[Rows on where targets appear]
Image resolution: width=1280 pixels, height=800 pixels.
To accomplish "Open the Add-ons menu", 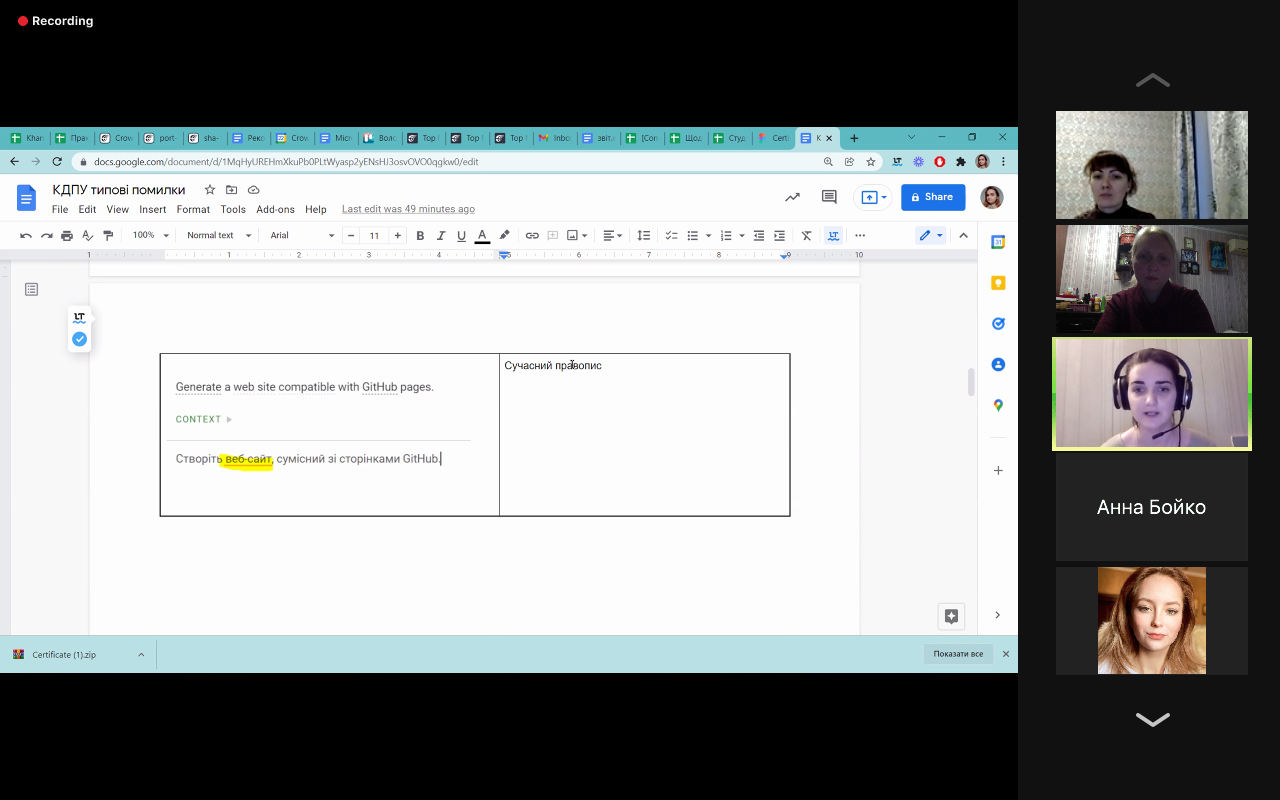I will (x=275, y=210).
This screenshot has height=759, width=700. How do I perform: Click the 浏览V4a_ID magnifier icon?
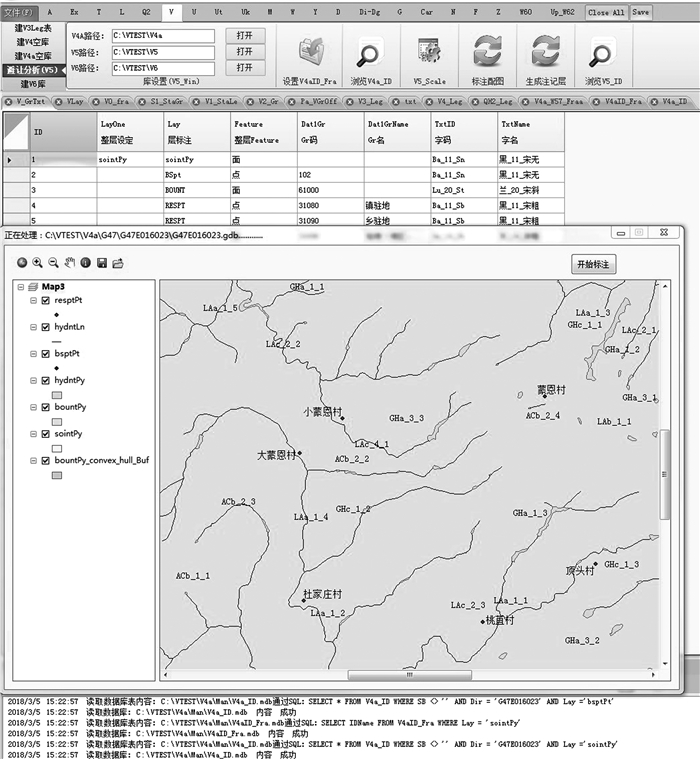click(368, 54)
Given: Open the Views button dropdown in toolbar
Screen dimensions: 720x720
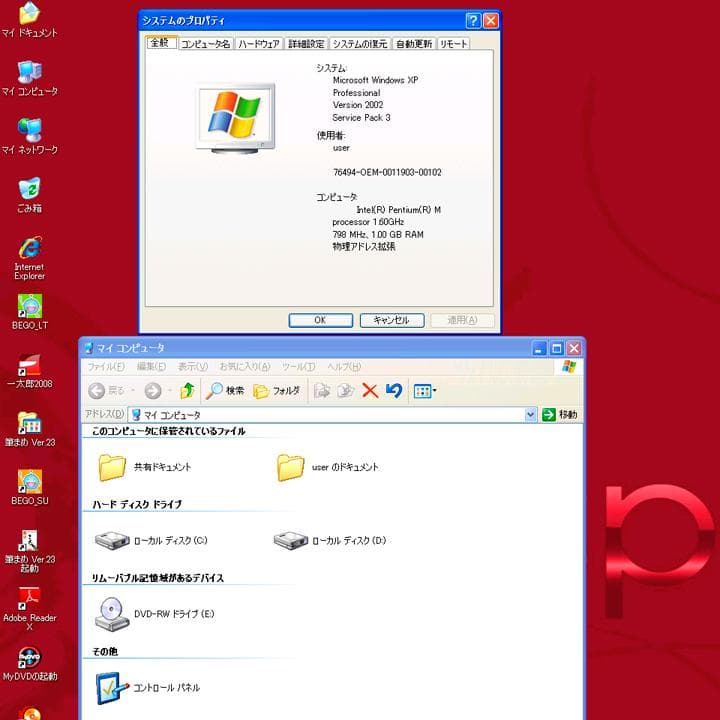Looking at the screenshot, I should 425,391.

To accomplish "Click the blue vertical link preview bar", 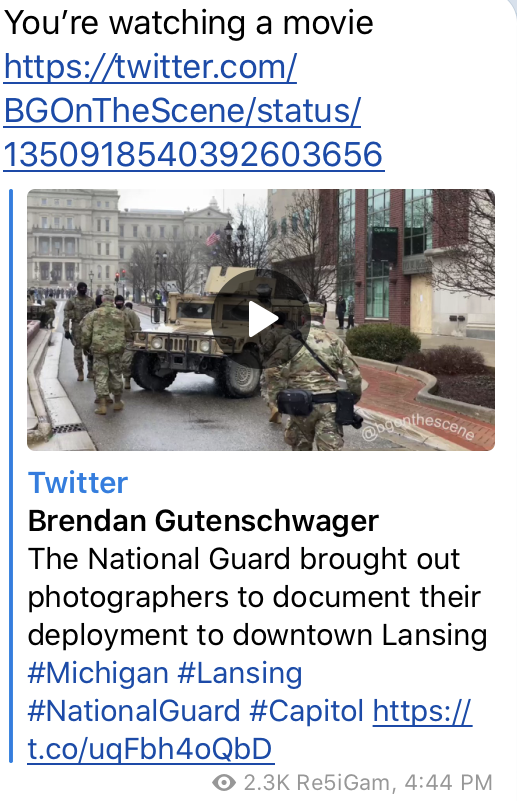I will [11, 476].
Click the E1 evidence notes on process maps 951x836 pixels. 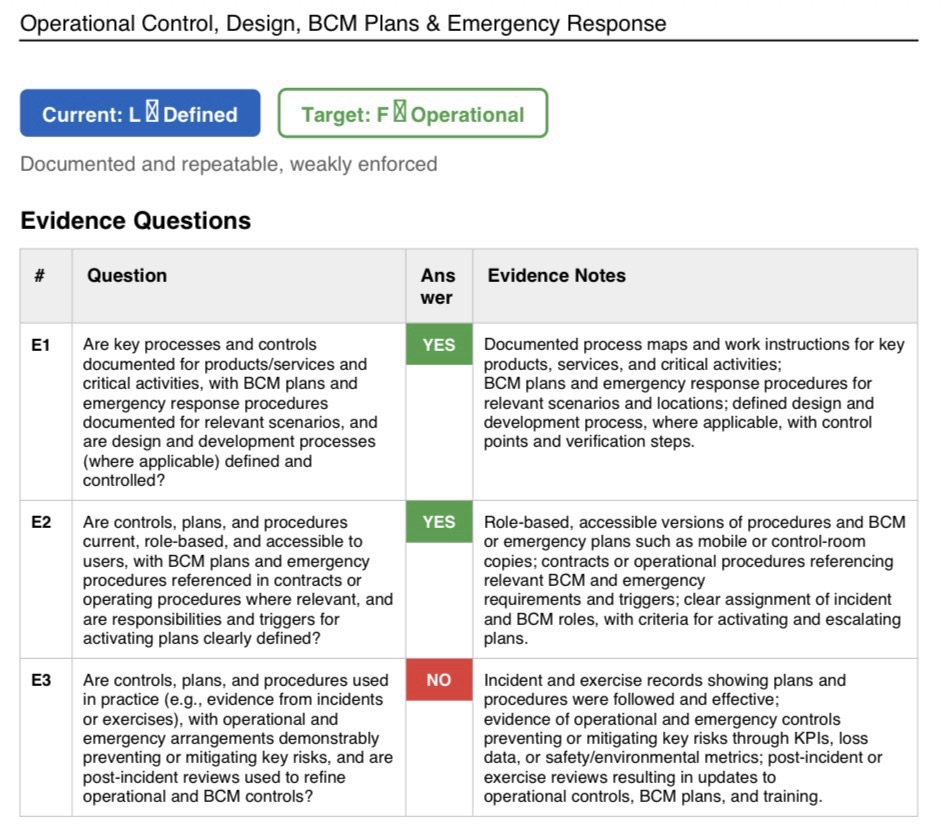[694, 393]
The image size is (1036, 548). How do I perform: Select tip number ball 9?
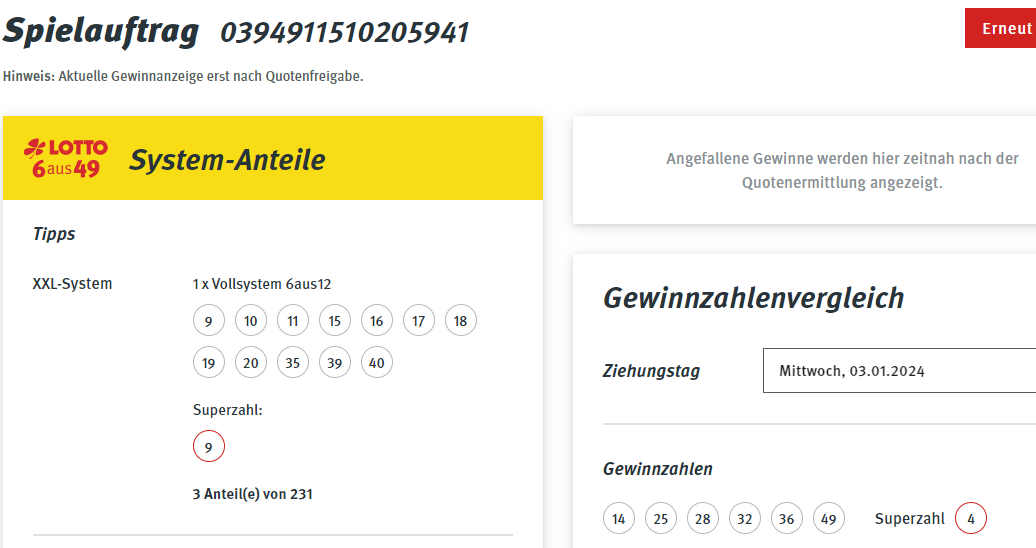tap(209, 321)
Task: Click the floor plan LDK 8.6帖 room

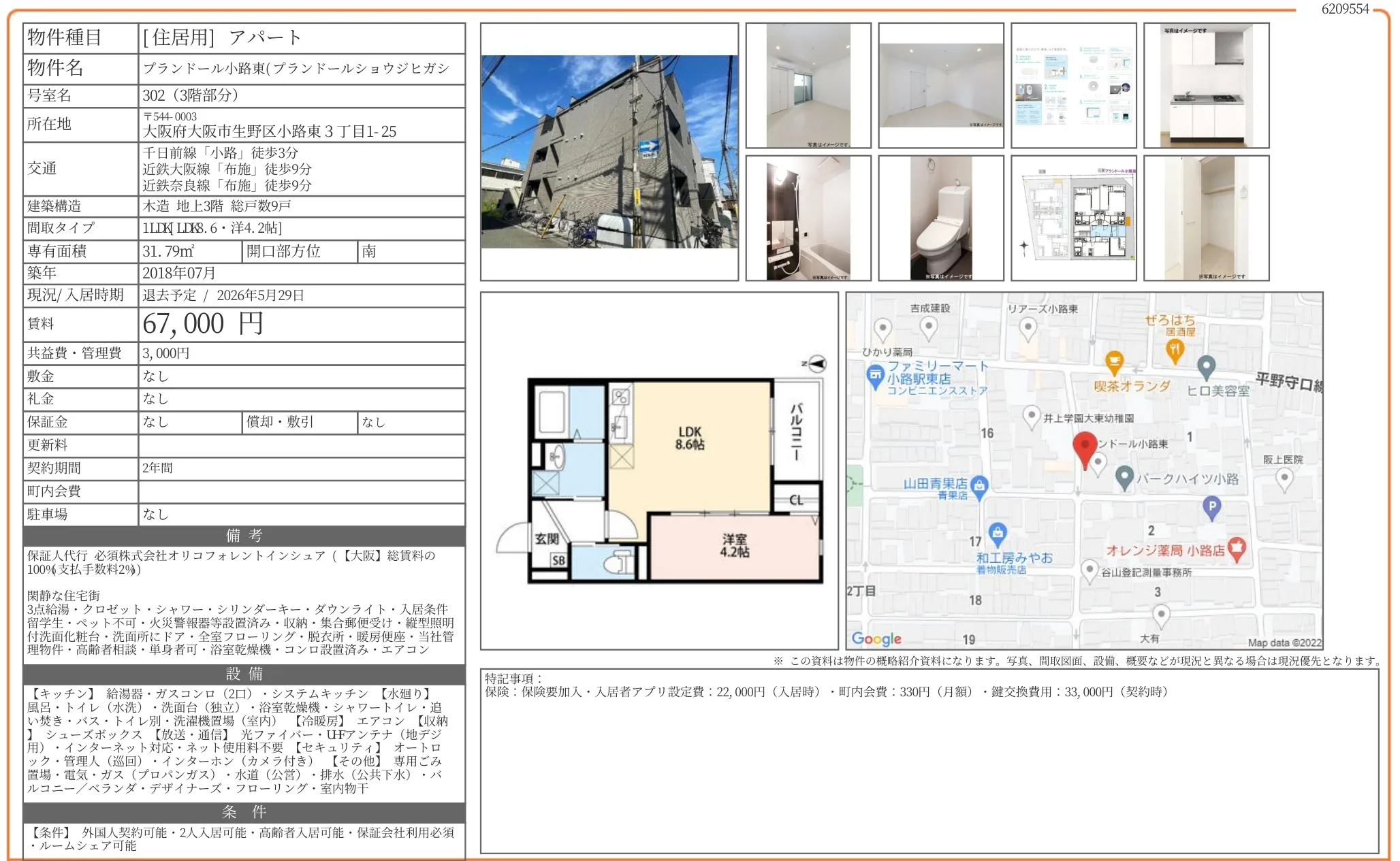Action: 689,439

### Exercise objective
In the lines from the one holding "The image size" through the end of the records, inclusive, switch "floor plan" to "layout" and leave everything else unchanged. Give back only those lines, without the pictures.

### The solution
The image size is (1036, 548). How do I perform: Select tip number ball 9?
tap(209, 321)
Task: Click the layout LDK 8.6帖 room

Action: 689,439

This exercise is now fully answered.